Dennoch, wenn sich Tiefensee schon nicht festlegen mag, so handelt nun die Senatorin für Stadtentwicklung. Ingeburg Junge-Reyer plant nicht nur eine "Humboldtbox", die über die Geschichte des Ortes informiert und in der die Baupläne vorgestellt werden. "Außerdem sollen neben der Palastabriesstelle weitere Fundamente des Schlosses freigelegt, weitere archäologische Schichten für Besucher sichtbar gemacht werden", erklärte Petra Rohland. Die Pressesprecherin sagte weiter, dass "wir soviel wie möglich machen wollen, was der Stadt gut tut. Zum Beispiel könnten dort wieder die Beachvolleyball-Weltmeistershaften ausgetragen werden." Bevor sich überhaupt nichts tut nach über 10-jährigen Planungen, wird die Leere wie gewohnt provisorisch überspielt, um dürftig die Aufenthaltsqualität zu verbessern.
Dazu dient auch die grüne Notlösung Rasen, dort, wo der DDR-Palast einst stand.
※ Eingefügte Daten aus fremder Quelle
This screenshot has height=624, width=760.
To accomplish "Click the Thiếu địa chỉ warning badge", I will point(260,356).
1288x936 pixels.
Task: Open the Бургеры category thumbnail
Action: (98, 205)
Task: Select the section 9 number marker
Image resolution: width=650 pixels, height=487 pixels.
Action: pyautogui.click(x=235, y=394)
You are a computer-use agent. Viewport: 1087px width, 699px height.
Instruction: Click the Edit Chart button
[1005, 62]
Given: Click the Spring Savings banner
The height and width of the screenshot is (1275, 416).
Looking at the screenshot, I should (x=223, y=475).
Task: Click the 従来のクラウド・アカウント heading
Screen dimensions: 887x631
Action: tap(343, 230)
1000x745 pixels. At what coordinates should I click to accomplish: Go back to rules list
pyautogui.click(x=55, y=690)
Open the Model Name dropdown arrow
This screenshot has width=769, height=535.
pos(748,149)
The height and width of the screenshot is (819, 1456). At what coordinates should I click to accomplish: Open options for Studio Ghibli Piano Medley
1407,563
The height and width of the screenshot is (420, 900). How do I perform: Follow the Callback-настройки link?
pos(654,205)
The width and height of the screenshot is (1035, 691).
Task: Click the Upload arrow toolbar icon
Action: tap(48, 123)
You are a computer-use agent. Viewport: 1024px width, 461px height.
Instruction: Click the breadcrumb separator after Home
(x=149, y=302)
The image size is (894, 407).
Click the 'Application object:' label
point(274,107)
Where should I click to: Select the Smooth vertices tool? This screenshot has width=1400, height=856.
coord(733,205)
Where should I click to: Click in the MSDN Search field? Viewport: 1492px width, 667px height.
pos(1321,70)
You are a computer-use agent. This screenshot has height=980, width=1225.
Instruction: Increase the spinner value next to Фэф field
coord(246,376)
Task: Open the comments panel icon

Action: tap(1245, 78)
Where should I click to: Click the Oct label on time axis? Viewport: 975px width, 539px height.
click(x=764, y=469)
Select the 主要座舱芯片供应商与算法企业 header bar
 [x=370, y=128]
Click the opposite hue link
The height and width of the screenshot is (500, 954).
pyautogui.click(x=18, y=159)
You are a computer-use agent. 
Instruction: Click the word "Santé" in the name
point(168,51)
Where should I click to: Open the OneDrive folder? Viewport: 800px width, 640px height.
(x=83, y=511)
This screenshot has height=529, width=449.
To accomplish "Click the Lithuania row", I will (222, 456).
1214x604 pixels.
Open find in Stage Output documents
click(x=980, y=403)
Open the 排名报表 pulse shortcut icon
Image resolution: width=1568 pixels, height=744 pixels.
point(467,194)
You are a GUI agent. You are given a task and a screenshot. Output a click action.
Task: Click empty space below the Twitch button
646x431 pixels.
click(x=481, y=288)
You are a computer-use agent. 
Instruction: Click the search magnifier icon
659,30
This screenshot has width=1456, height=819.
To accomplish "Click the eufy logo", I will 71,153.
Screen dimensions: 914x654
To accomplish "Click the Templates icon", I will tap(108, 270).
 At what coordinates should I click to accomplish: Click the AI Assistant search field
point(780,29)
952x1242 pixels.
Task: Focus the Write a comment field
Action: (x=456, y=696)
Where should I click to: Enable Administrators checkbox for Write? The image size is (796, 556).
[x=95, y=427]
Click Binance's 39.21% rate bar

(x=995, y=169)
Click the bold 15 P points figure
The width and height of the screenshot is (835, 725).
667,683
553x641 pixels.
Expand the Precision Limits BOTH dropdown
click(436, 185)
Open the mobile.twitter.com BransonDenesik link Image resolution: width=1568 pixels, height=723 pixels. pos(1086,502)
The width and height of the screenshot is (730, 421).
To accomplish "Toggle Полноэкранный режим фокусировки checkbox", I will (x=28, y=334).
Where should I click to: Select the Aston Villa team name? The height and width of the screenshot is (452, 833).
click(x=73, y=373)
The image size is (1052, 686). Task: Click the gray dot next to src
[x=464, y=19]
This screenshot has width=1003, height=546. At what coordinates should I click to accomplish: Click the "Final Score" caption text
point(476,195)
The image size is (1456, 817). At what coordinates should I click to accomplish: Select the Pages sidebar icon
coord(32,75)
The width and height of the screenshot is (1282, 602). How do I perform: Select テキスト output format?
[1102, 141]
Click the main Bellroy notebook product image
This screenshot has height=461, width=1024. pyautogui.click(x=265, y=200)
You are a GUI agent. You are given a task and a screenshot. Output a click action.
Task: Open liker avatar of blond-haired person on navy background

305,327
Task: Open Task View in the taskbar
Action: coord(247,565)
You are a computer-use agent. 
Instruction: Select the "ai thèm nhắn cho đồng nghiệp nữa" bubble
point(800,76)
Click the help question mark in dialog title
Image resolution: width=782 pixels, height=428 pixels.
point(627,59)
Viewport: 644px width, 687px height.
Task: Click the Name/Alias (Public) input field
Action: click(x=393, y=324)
Und schon gibt es erste Stimmen, die sich eine weitergehende Landschaftsgestaltung des Schlossareals vorstellen können.
Die könnte so aussehen, wie es der Entwurf des Büros Ingenhoven Architekten Düsseldorf vorschlägt. Da eine Rekonstruktion des historischen Schlosses und dessen Nutzung weder finanziell noch inhaltlich abgesichert seien, plädieren die Planer für einen "Central Park" als Provisorium. Das Grünareal verstehen sie als einen ideologiefreien Raum, offen für die Nutzungen, die sich künftige Generationen an dieser Stelle vorstellen könnten. Die "Denkfläche" könnte sich über den gesamten Schlossplatz bis zum Marx-Engels-Forum auf der gegenüberliegenden Seite der Spree erstrecken. Ein rund 20 Hektar großes Areal, in dem die Berliner und Touristen verweilen, feiern oder spielen könnten. Frank Roost hält Pläne für einen Park für Sozialromantik:
Rund um das Areal reiht sich eine Freifläche an die andere. In Berlin gibt es zig Stadtteile, wo mehr Grünanlagen gebraucht werden oder die aufgrund ihres schlechten Zustands renoviert werden müssten. Außerdem gibt es ja schon den angrenzenden Lustgarten und das Marx-Engels-Forum, das man städtebaulich weiter entwickeln könnte.
Frank Roost
Aber was wird dann aus Berlins zentraler Brache, wenn nicht ein Schloss oder -Park aufgebaut werden?
Ich befürchte, dass das Areal entsprechend dem Prinzip der kritischen Rekonstruktion der Stadt, wie sie für Berlin in den letzten Jahren umgesetzt wurde, gestaltet wird. Dabei wird das Stadtbild in groben Zügen wieder hergestellt. Also die die Kubatur des Schlosses füllt den Raum, aber die Architektur wird nicht im Detail rekonstruiert. Man baut also einen großen rechteckigen Kasten, mit irgendeiner modernen Architektur samt Sandsteinverblendung. Dazu kleinteilige Fenster, die aussehen wie Schießscharten. Das wäre eine traurige, eine belanglose Lösung.